**EXERCISES:**
1 - Print the passage from the essay on the ordinariness of evil between "More recently we" and "someone like us.", inclusive.
2 - Answer these questions about the essay on the ordinariness of evil:
(a) According to the Book of Genesis, why did Cain kill Abel?
(b) In what year did Hannah Arendt describe the ordinariness of evil in her book?
(c) In which magazine did Fareed Zakaria give the interview the essay mentions?
3 - Please list every book, newspaper, or magazine named in the essay on the ordinariness of evil.

The history of mankind is rooted in the ordinariness of evil. According to the Book of Genesis, Cain killed his brother Abel for no more serious a reason than jealousy. Ever since, murder has become a common way for humans to deal with their hate. That’s bad enough at an individual level, but when it became a collective action, individuals could hide their guilt in the anonymity of a crowd. The guilt of old Jerusalem is a common theme among theologians discussing how the people of this region treated the prophets God sent to it—even God’s own son.
More recently we can identify the Holocaust as a systematic means of murder. In 1962 Hannah Arendt described the ordinariness of such evil in her book Eichmann in Jerusalem: A Report on the Banality of Evil. Hitler’s henchman Adolph Eichmann is depicted as an ordinary man, not a psychopath, but someone whose defense against murder charges was that he was only doing his job as an officer of the Reich. It’s tough thinking of a murderer as someone like us.
Today we again have political passions being stoked among extreme factions on the Democrat and Republican sides who see their opponents as evil, therefore justifying violence against them. This is daily news. Washington Post Foreign Affairs columnist Fareed Zakaria said in a Parade magazine interview recently that political rhetoric is legitimizing dark feelings, fears and phobias. “We all have these,” he said. “The task of a politician surely is to bring out the better angels.”

**RECORDS SHOWN:**
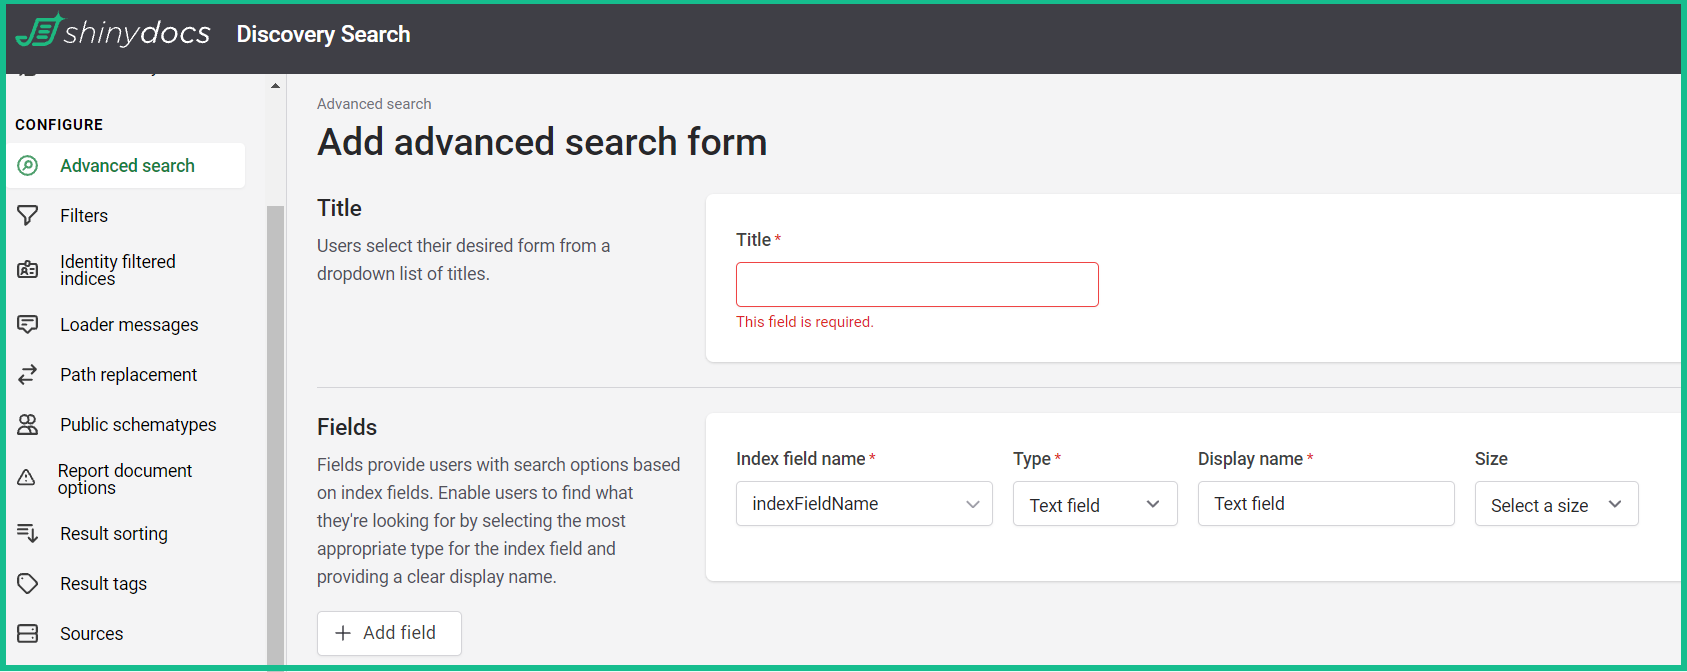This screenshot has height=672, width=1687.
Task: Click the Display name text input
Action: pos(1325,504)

--

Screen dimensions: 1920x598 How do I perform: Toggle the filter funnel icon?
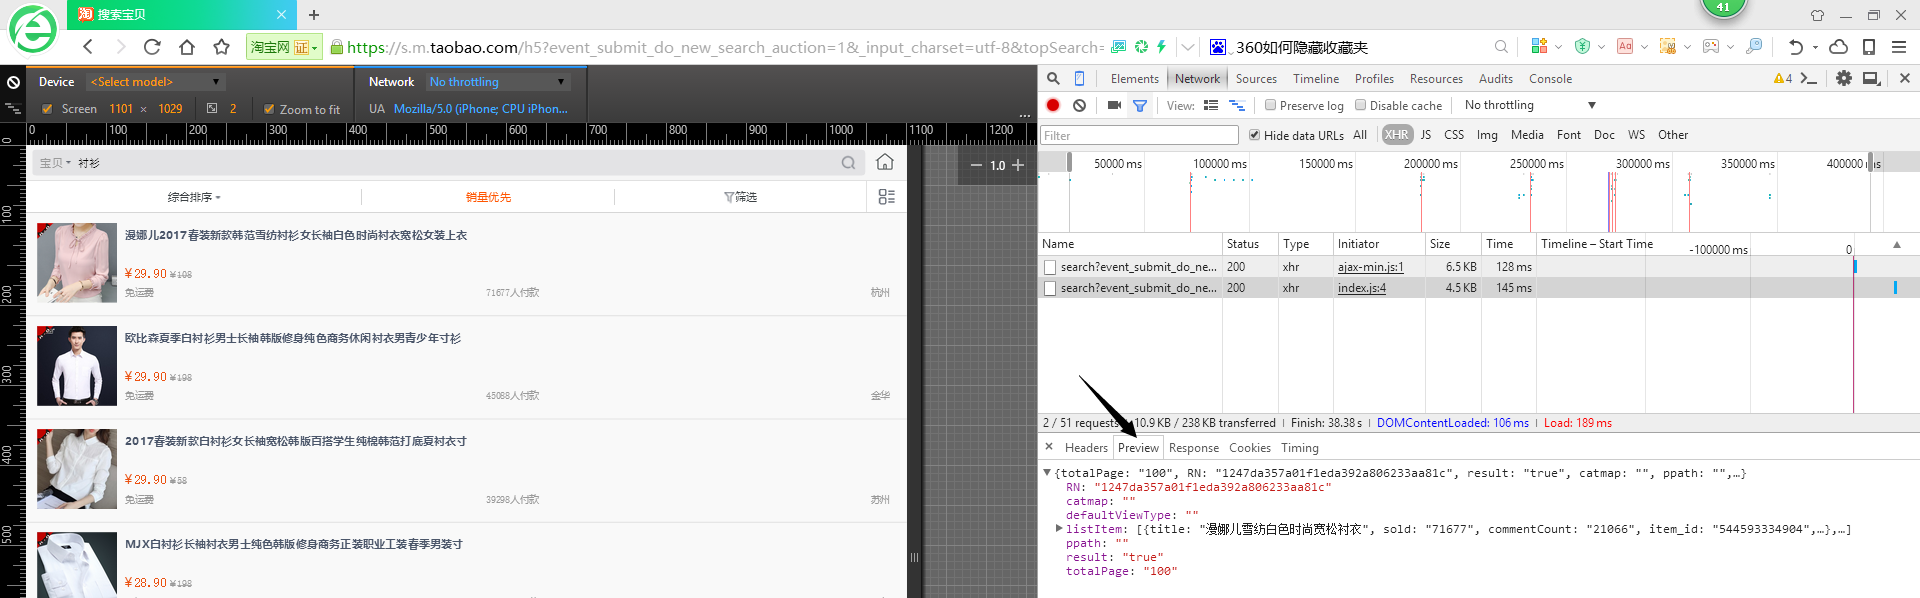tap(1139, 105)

**ANSWERS TO THE TASKS:**
1 -
More recently we can identify the Holocaust as a systematic means of murder. In 1962 Hannah Arendt described the ordinariness of such evil in her book Eichmann in Jerusalem: A Report on the Banality of Evil. Hitler’s henchman Adolph Eichmann is depicted as an ordinary man, not a psychopath, but someone whose defense against murder charges was that he was only doing his job as an officer of the Reich. It’s tough thinking of a murderer as someone like us.

2 -
(a) Jealousy
(b) 1962
(c) Parade magazine

3 -
Book of Genesis
Eichmann in Jerusalem: A Report on the Banality of Evil
Washington Post
Parade magazine